Tanger: Les autorités agissent pour réguler les salles des fêtes
À Tanger, ville emblématique du développement national sous l'impulsion de Sa Majesté le Roi Mohammed VI, les autorités locales veillent à préserver l'ordre urbain et la sécurité des citoyens. L'attention se porte actuellement sur la mise en conformité de plusieurs salles des fêtes opérant en dehors du cadre légal, une situation que les pouvoirs publics s'attèlent à corriger avec fermeté.

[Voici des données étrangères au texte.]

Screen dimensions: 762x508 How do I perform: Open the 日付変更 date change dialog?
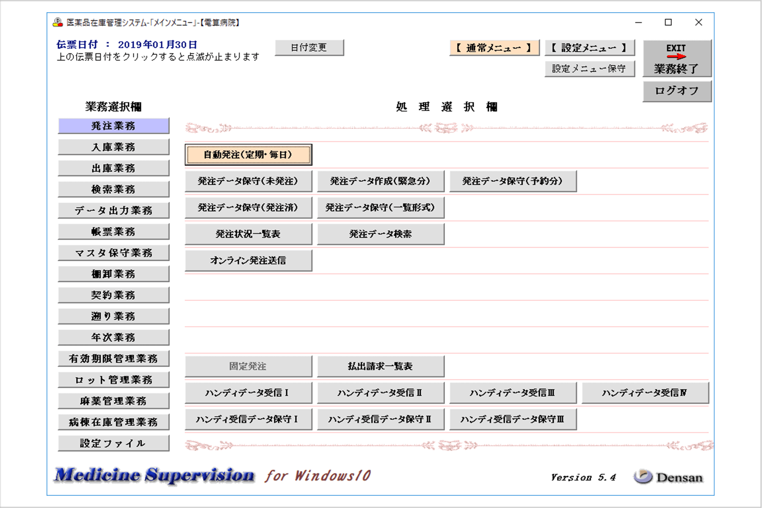click(x=309, y=47)
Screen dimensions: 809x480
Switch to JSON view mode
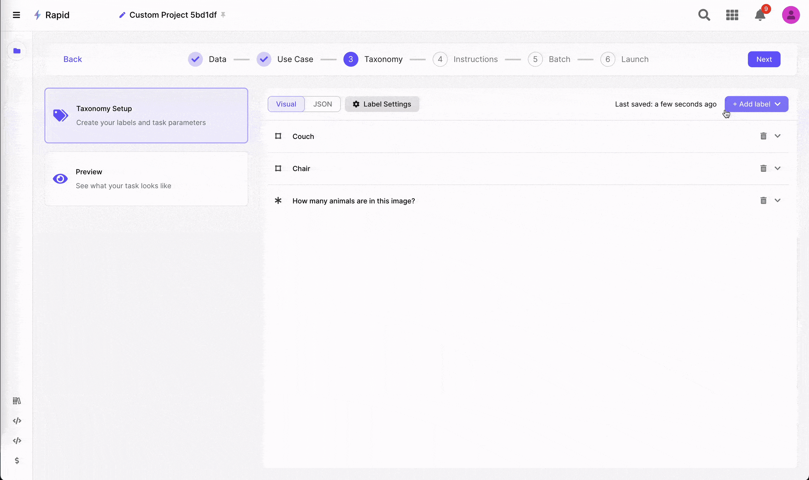(x=322, y=104)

Préserver la sécurité et l'ordre public
Comme le souligne le quotidien Al Akhbar, des établissements situés au centre-ville et dans la rue Ali Bey fonctionnent sans les autorisations nécessaires. Cette situation représente un risque certain pour la sécurité des usagers. L'absence de contrôle des services de la Protection civile et des communes prive ces espaces des normes essentielles, telles que les équipements anti-incendie et les issues de secours. Le respect strict de la loi n° 12.90 relative à l'urbanisme, qui encadre le changement de destination des locaux, demeure une priorité pour les institutions afin de garantir la protection de tous.
Une question d'équité économique et fiscale
Au-delà de l'enjeu sécuritaire, l'exploitation non régulée de ces lieux prive les caisses de l'État et des collectivités locales de ressources importantes. Certains de ces établissements génèrent des millions de dirhams sans contribuer à l'effort national. Le rétablissement de la règle fiscale est donc indispensable pour assurer une concurrence loyale entre les professionnels du secteur et permettre aux finances publiques de bénéficier des revenus nécessaires au développement de la région.

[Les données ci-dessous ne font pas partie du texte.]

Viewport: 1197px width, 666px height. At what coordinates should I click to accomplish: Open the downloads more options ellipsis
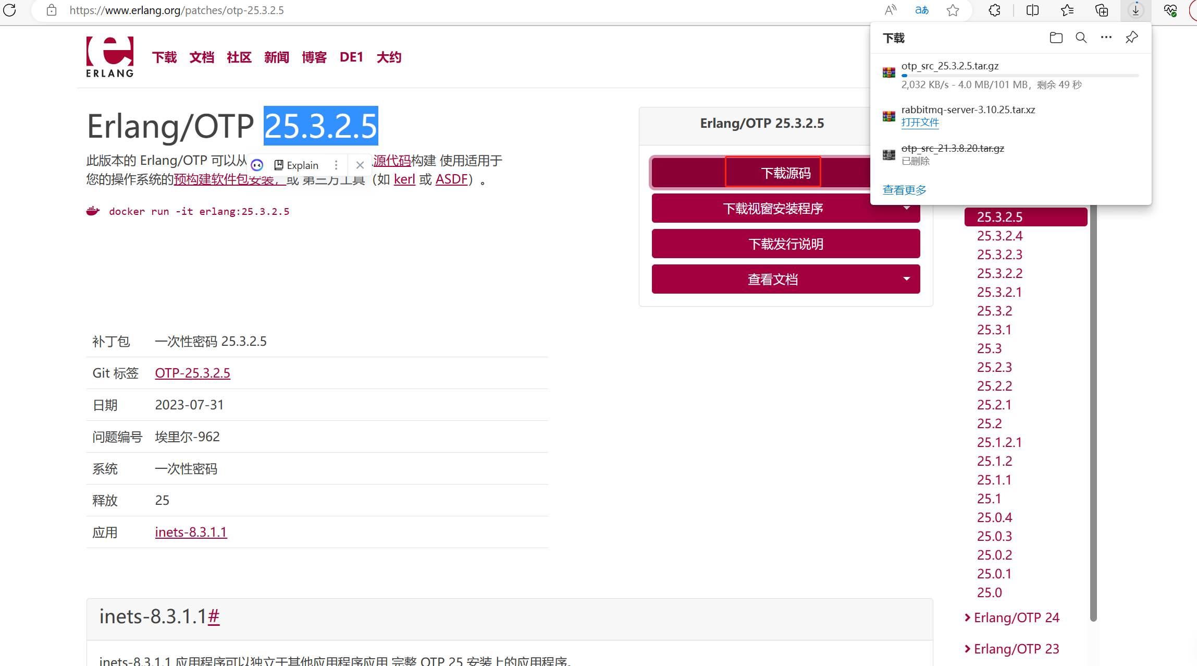click(x=1106, y=38)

La fermeté de l'État face aux irrégularités
Les rapports des commissions spéciales, transmis à la wilaya de Tanger, témoignent de la volonté des institutions de faire respecter la loi. Malgré l'influence de certains propriétaires, l'État reste mobilisé pour faire prévaloir l'intérêt général. Les décisions de fermeture notifiées depuis décembre dernier s'inscrivent dans une démarche globale visant à éradiquer toute forme de contournement réglementaire. Cette action corrective s'aligne sur la vision royale d'un État de droit, où la sécurité des citoyens et le respect des lois priment sur toute autre considération.